Genome biology of Francisella tularensis populations

土拉弗朗西斯菌种群的基因组生物学

• 批准号: 6823974
• 负责人: ANDREW K BENSON
• 金额: $ 19.55万
• 依托单位: UNIVERSITY OF NEBRASKA LINCOLN
• 依托单位国家: 美国
• 财政年份: 2004
• 资助国家: 美国
• 起止时间: 2004-06-01 至 2006-05-31
• 项目状态: 已结题
• 来源: https://reporter.nih.gov/project-details/6823974
• 关键词: Francisella tularensis; bacteria infection mechanism; bacterial genetics; bioterrorism /chemical warfare; computer program /software; ecology; genetic library; genetic strain; microarray technology; microorganism population study; nucleic acid sequence; phenotype; polymerase chain reaction; southern blotting; virulence

DESCRIPTION (provided by applicant): Francisella tularensis is a highly infectious, risk-group A select bacterial agent that has the potential to be weaponized. It is the cause of tularemia. The applicants' long-term goal is to understand the pathways of genes and gene products that drive unique virulence and transmissibility traits of the four subspecies of F. tularensis. The objective of this R21 application is to identify genes that are responsible for virulence and transmissibility of the most virulent subspecies of this bacterium. The central hypothesis is that increased virulence and transmissibility are attributable to genetic differences. This hypothesis will be tested by pursuing three specific aims: 1) Design and characterize a reference strain collection representing both F. tularensis subsp. tularensis and supsp. holarctica with temporal and spatial representation; 2) Fabricate representative reference microarrays of the tularensis and holarctica subsp. and systematically probe genome diversity of the strain collection using arrays; and 3) Use paired-end sequence mapping to complement data from the microarray-based studies. The principal approaches and methods to be used include alternative strategies and tactics to systematically catalogue subspecies-specific genome segments. This will be accomplished using DNA microarray analyses (arrays derived from shotgun libraries prepared from the representative subsp. tularensis and holarctica) and a novel algorithm for data sorting followed by DNA sequence analyses and confirmation by Southern blotting and PCR. Second, a narrow (10Kb)-size library from a representative holarctica strain will be used to generate paired-end sequence reads, after which the list will be mapped to the subsp. tularensis genome sequence. This will allow length differences that are subspecies-specific to be identified. The outcomes are collectively significant, because they are expected to provide strong preliminary evidence that strain differences in virulence and transmissibility are attributable to genomic differences. Such data are expected to become the foundation for definitive R01-level investigations involving the functional analyses of candidate genes. These studies will significantly increase our understanding of the pathobiology of this organism, provide candidate gene products for vaccine and therapeutics, and provide loci for development of improved diagnostic and forensic markers.
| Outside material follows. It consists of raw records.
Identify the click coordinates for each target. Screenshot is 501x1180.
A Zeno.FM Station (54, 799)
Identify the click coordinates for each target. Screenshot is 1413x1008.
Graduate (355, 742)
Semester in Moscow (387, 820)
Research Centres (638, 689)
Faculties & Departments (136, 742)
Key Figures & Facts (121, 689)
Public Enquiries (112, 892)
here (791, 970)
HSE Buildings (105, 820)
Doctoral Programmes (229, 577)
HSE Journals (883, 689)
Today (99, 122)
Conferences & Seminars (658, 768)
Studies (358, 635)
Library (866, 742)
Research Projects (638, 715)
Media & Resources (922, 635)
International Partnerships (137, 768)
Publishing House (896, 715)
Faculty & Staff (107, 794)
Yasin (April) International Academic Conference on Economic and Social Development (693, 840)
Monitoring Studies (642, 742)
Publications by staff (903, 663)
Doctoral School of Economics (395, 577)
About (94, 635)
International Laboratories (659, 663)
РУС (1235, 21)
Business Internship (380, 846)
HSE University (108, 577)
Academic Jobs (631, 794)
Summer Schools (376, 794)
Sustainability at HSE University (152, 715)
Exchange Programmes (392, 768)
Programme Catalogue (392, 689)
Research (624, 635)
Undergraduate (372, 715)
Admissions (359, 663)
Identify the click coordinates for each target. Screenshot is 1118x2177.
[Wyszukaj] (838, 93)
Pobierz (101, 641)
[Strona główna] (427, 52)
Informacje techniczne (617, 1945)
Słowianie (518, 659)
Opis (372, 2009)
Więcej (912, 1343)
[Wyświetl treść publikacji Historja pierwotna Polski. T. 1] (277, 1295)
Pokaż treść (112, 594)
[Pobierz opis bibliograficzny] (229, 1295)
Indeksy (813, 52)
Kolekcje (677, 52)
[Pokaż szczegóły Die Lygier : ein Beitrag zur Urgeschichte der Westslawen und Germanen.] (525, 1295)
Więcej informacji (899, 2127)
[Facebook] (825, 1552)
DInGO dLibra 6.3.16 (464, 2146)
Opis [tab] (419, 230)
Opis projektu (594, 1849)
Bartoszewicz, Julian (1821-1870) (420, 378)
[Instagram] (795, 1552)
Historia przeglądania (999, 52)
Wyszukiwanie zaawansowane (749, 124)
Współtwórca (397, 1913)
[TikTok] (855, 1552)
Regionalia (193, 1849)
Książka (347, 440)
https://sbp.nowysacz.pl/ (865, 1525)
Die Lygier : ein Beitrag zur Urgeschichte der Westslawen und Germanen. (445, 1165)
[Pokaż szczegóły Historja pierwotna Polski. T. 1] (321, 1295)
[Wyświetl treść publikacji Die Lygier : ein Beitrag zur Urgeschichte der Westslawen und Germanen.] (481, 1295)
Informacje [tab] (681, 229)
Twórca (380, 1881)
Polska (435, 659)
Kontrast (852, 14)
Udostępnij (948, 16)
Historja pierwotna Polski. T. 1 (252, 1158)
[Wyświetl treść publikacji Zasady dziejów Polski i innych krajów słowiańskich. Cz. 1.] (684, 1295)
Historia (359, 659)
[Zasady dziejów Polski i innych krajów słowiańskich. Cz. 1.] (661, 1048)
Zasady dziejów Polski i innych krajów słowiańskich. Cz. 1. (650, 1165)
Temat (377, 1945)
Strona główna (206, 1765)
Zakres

描述（由申请方提供）：土拉热弗朗西丝菌是一种高度传染性、风险组A选择性细菌因子，具有武器化潜力。它是兔热病的病因。申请人的长期目标是了解驱动F.土拉热。该R21申请的目的是鉴定负责该细菌最毒力亚种的毒力和传播性的基因。核心假设是，增加的毒力和传染性是由于遗传差异。这一假设将通过追求三个具体目标来检验：1）设计和表征代表F.土拉热亚种土拉菌和土拉菌亚种2）制作土拉线虫和全北极线虫亚种的代表性参考微阵列;并使用阵列系统地探测菌株集合的基因组多样性;以及3）使用配对末端序列作图来补充来自基于微阵列的研究的数据。所采用的主要办法和方法包括系统地对亚种特异性基因组片段进行编目的替代战略和战术。这将使用DNA微阵列分析（来自鸟枪文库的阵列，所述鸟枪文库是从代表性的亚种制备的）来完成。tularensis和holarctica）和一种新的数据分类算法，然后进行DNA序列分析和Southern印迹和PCR确认。第二，来自代表性的全北极线虫菌株的窄（10 Kb）大小文库将用于产生双端序列读段，之后该列表将被映射到亚种。土拉热菌基因组序列。这将允许识别亚种特异性的长度差异。这些结果具有集体意义，因为它们有望提供强有力的初步证据，证明毒力和传播性的菌株差异可归因于基因组差异。这些数据有望成为确定的R 01级调查的基础，涉及候选基因的功能分析。这些研究将显著增加我们对这种生物体的病理生物学的理解，为疫苗和治疗提供候选基因产物，并为开发改进的诊断和法医标记物提供位点。